The diagnosis of ACCS in post-op cataract patients is made on the basis of the presence of anterior capsule contraction confirmed with slitlamp biomicroscopy with or without decreased visual acuity compared to the postoperative best-corrected visual acuity (BCVA).
Many surgeons perform Nd:YAG laser anterior capsulotomy which is simple and painless.   Typically 4 or more approximately 1mm radial nicks placed onto the fibrotic anterior capsular annulus are effective in stopping the progression of contraction of the anterior capsule. We recommend that this be accomplished when phimosis has progressed to less than 4mm to prevent potential late zonular dehiscence.

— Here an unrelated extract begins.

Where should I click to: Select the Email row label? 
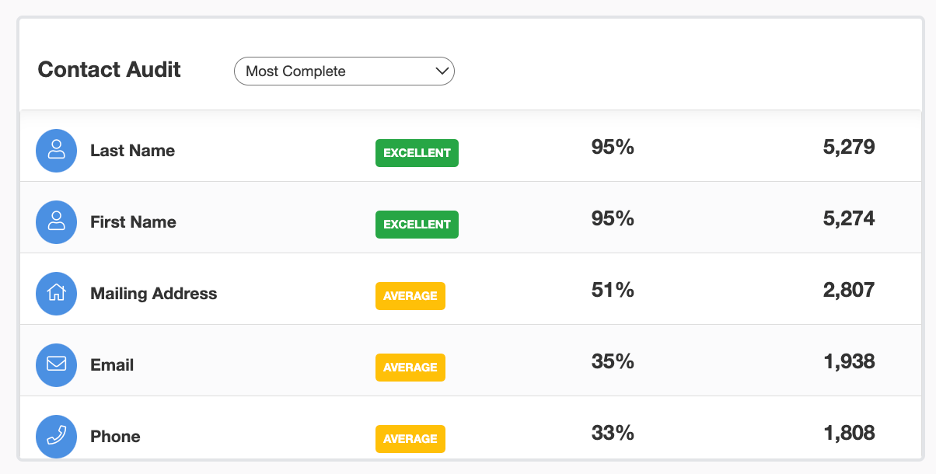(x=112, y=365)
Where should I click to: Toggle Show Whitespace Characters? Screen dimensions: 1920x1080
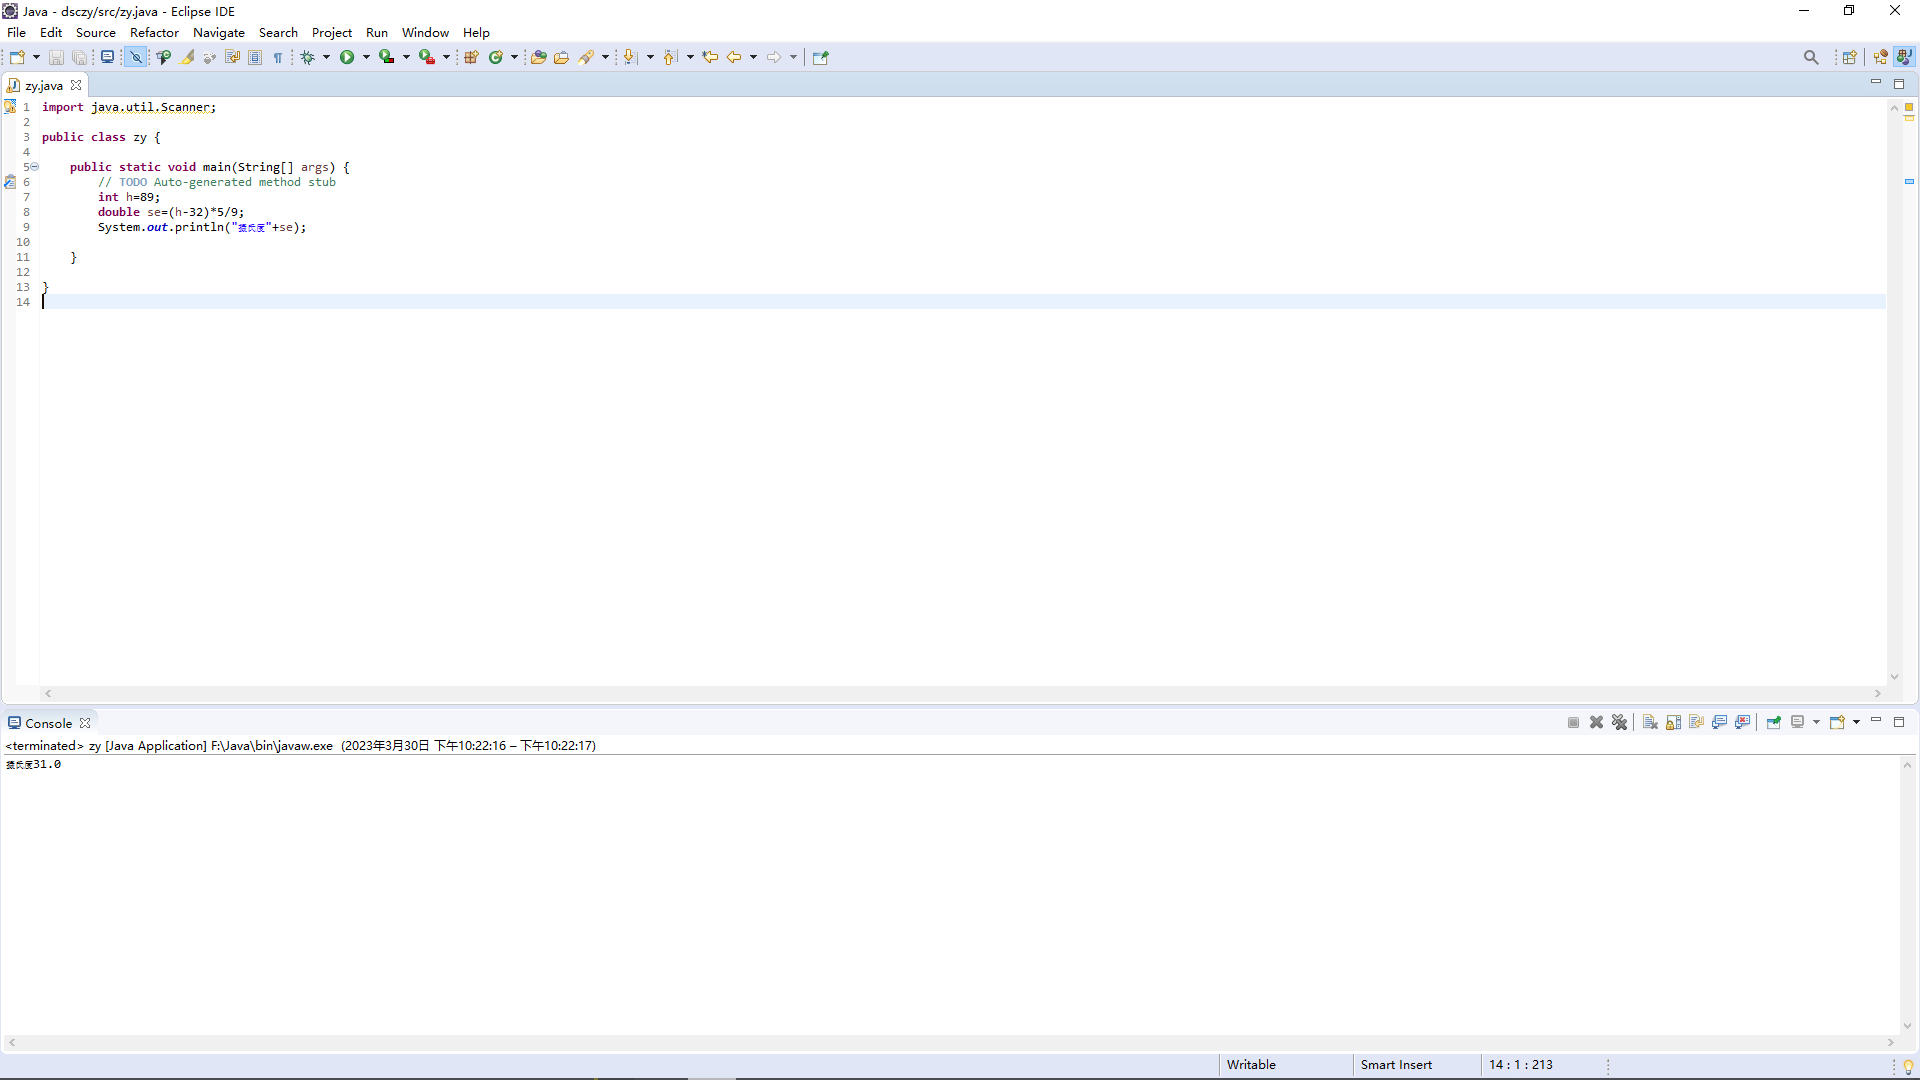278,58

In less severe phimosis without invasion of the optical zone, the first choice of treatment is neodymium:YAG (Nd:YAG) laser capsulotomy while manually peeling of the fibrotic membrane is the technique of choice in severe cases with dense fibrous plaques to prevent incomplete reabsorption of loose capsular debris and to decrease the risk of inflammation and recurrence. 
The prognosis for non-progression of contraction is very good after Nd:YAG anterior capsulotomy. Non-treatment places the eye at risk of pseudophacodonesis, IOL decentration, tilt, or dislocation, which may arise suddenly.